Dall’insediamento dell’attuale governo sono passati 26 mesi. In questo periodo si è continuato – come già in precedenza – a intervenire sul settore Afam non con gli atti necessari al completamento della 508 ma con provvedimenti spot, slegati da qualsiasi richiamo a un disegno generale. O meglio, se un disegno era sotteso, era quello di ritenere impossibile il completamento della 508. E di ciò l’intervento del ministro del 30 marzo al Senato è la conferma. Per di più, questi interventi spot sono stati disseminati in provvedimenti eterogenei – leggi di stabilità, leggi sulla scuola generale – il che oltretutto rende difficile la semplice conoscenza delle norme vigenti.

Ora, dopo 26 mesi di Cantieri, di Chiamate alle arti e quant’altro, il ministro ci dice finalmente come vede la faccenda. E si scopre che il suo disegno non è quello contenuto nei voluminosi papiri appunto dei vari Cantieri e Chiamate alle arti: non si era mai parlato, per esempio, di separazione istituzionale e territoriale del livello pre-accademico. E non è cosa da poco: per le questioni giuridiche del personale, ma sopratutto per le implicazioni di carattere didattico che deriveranno dall’abbandono dell’istituzione “verticale” che gestisce al suo interno il curricolo dall’inizio degli studi al diploma. Implicazioni che potrebbero essere salutari, voglio essere chiaro: il concetto di “scuola” che si trasmette solo con l’esempio pratico, senza alcuna mediazione culturale, e che deve essere omogenea lungo tutto il percorso, è vecchio e meriterebbe una riflessione collettiva dei docenti. Però implicazioni didattiche così ampie presuppongono un lavoro di aggiornamento, di riflessione, di riqualificazione del corpo docente che andrebbe messo, questo sì, in cantiere.

Un breve commento anche a quanto esposto sul tema del reclutamento. Giannini sintetizza efficacemente le criticità della questione, e sottolinea come la 508 aveva posto le premesse per un reclutamento più dinamico, con competenze aggiornabili e assunzioni flessibili, ma dice che ciò non è avvenuto perché non è arrivato il regolamento previsto.

E perché mai non è arrivato?

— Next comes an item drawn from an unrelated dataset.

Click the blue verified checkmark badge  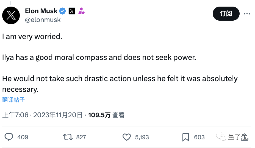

Forse un ministro dovrebbe dirlo.

Quanto al merito della questione reclutamento, fermi restando i principi dell’autonomia e dell’autogoverno delle istituzioni e la necessità di riportare a fisiologia l’andamento delle assunzioni, Giannini dice che ci sono solo ipotesi. “Potrebbe essere immaginato in vario modo”, cito testualmente. La sua ipotesi, che propone “come pura analogia con il mondo universitario”, è quella di un concorso nazionale e la chiamata da parte delle singole istituzioni.

“Potrebbe essere immaginato”? Siamo ancora a questo punto?

In conclusione: mi sembra comunque positivo che il ministro abbia espresso la sua “visione”. Che per molti aspetti personalmente apprezzo. Peccato che per arrivarci ci siano voluti 26 mesi di governo: per realizzarla non ce ne vorranno certo di meno. Quanto tempo ancora Giannini pensa di rimanere? O si accontenterà di aver fatto da Ufficio Studi al suo successore, che peraltro ricomincerà tutto daccapo?

Forse, era meglio completare la 508.